By mid-October 1928, when production began on Pandora’s Box in Berlin, the art of silent cinema was at its zenith. That year alone, U.S. audiences had already been treated to Buster Keaton in Steamboat Bill, Jr., Frank Borzage’s Street Angel, Erich von Stroheim’s The Wedding March, and Walther Ruttman’s Berlin: Symphony of a City. Yet Al Jolson’s voice had filled movie houses with the sound of the future just one year before, and the Jazz Age was a year away from a fatal crash. In Germany, however, the cultural and social freedoms offered by the fragile Weimar Republic remained in full swing.
A recent arrival to Berlin later recalled the scene: “… the café bar was lined with the higher-priced trollops. The economy girls walked the street outside. On the corner stood the girls in boots, advertising flagellation. Actor’s agents pimped for the ladies in luxury apartments in the Bavarian Quarter. Race-track touts at the Hoppegarten arranged orgies for groups of sportsmen. The nightclub Eldorado displayed an enticing line of homosexuals dressed as women. At the Maly, there was a choice of feminine or collar-and-tie lesbians. Collective lust roared unashamed at the theatre. In the revue Chocolate Kiddies, when Josephine Baker appeared naked except for a girdle of bananas, it was precisely as Lulu’s stage entrance was described by Wedekind: ‘They rage there as in a menagerie when the meat appears at the cage.’”

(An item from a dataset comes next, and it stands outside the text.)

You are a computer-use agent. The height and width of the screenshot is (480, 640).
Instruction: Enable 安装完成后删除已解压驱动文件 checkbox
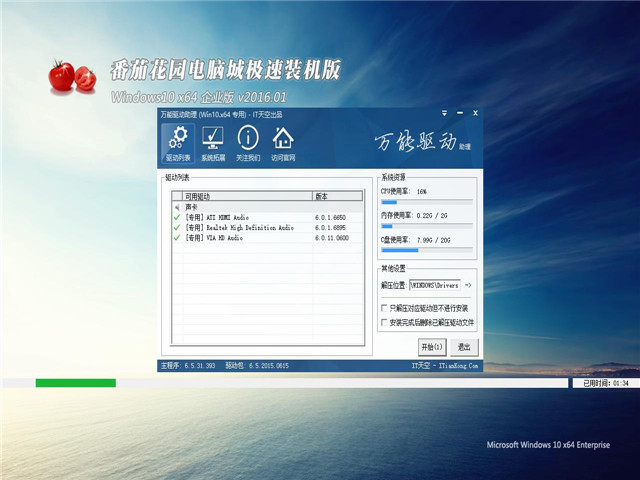[x=385, y=323]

“Wedekind” was playwright Frank Wedekind, author of Der-Erdgeist (Earth–spirit, 1895) and Die Büchse der Pandora (Pandora’s Box, 1904), both of which had already been combined four times for the movie screen. The Berlin newcomer who so vividly evoked the life during Weimar was about to take the lead in the fifth version, playing Lulu, the young sexpot who precipitated the ruination of men, fortunes, and, finally, herself. When director G.W. Pabst saw Louise Brooks in Howard Hawks’s A Girl in Every Port (1928), another silly flapper film that a myopic Hollywood could only seem to imagine for Brooks, he ended his two-year search for the perfect actress. By casting her above all the other German talent of the day, Pabst unwittingly launched Brooks into a three-film European career that ensured her cult status with silent film fans today.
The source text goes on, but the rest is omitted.